## Work order
In the records below, the line containing "Image resolution: width=205" is the first to keep. Retype it and all later lines exactly, through the end.
[[ Records shown open ]]
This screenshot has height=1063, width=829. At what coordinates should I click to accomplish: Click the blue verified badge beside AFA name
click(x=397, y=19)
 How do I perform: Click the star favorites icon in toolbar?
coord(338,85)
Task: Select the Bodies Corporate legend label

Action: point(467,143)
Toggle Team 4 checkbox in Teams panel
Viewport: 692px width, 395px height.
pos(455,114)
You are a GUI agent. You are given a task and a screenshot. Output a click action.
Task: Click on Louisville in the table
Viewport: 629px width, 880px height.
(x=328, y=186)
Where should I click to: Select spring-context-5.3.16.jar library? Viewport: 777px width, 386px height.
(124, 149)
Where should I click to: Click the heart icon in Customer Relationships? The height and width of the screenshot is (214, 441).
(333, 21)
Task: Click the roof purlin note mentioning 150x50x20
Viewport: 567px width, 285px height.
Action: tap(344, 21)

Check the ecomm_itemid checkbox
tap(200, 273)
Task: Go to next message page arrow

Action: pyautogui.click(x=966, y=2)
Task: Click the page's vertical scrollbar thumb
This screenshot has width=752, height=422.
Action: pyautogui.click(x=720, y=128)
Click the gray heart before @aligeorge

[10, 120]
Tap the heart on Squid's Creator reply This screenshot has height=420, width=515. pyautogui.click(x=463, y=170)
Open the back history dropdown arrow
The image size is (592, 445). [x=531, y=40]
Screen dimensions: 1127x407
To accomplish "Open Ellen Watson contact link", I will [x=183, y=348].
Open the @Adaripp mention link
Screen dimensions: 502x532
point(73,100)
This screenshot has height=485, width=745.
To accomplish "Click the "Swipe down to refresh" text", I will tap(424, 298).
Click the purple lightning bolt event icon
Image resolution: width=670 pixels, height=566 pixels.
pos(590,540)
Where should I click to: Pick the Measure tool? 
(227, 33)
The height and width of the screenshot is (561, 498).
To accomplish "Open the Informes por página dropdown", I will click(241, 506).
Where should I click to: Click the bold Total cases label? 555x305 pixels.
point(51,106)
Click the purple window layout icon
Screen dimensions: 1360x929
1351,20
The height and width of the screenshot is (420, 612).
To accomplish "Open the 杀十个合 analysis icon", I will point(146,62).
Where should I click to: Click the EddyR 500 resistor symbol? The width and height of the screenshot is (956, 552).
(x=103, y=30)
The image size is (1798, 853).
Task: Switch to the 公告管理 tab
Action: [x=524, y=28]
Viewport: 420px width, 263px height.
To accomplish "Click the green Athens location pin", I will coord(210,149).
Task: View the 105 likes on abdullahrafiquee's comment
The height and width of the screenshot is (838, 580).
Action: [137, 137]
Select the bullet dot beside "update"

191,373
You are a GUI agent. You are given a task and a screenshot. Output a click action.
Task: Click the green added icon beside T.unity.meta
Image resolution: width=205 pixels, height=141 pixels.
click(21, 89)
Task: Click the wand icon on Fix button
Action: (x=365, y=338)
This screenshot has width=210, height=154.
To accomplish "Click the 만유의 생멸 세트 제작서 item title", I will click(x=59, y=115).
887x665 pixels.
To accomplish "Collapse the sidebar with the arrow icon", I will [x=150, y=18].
[[ Records shown closed ]]
## Exercise response
Image resolution: width=205 pixels, height=141 pixels.
click(21, 89)
Task: Click the wand icon on Fix button
Action: (x=365, y=338)
This screenshot has width=210, height=154.
To accomplish "Click the 만유의 생멸 세트 제작서 item title", I will click(x=59, y=115).
887x665 pixels.
To accomplish "Collapse the sidebar with the arrow icon", I will [x=150, y=18].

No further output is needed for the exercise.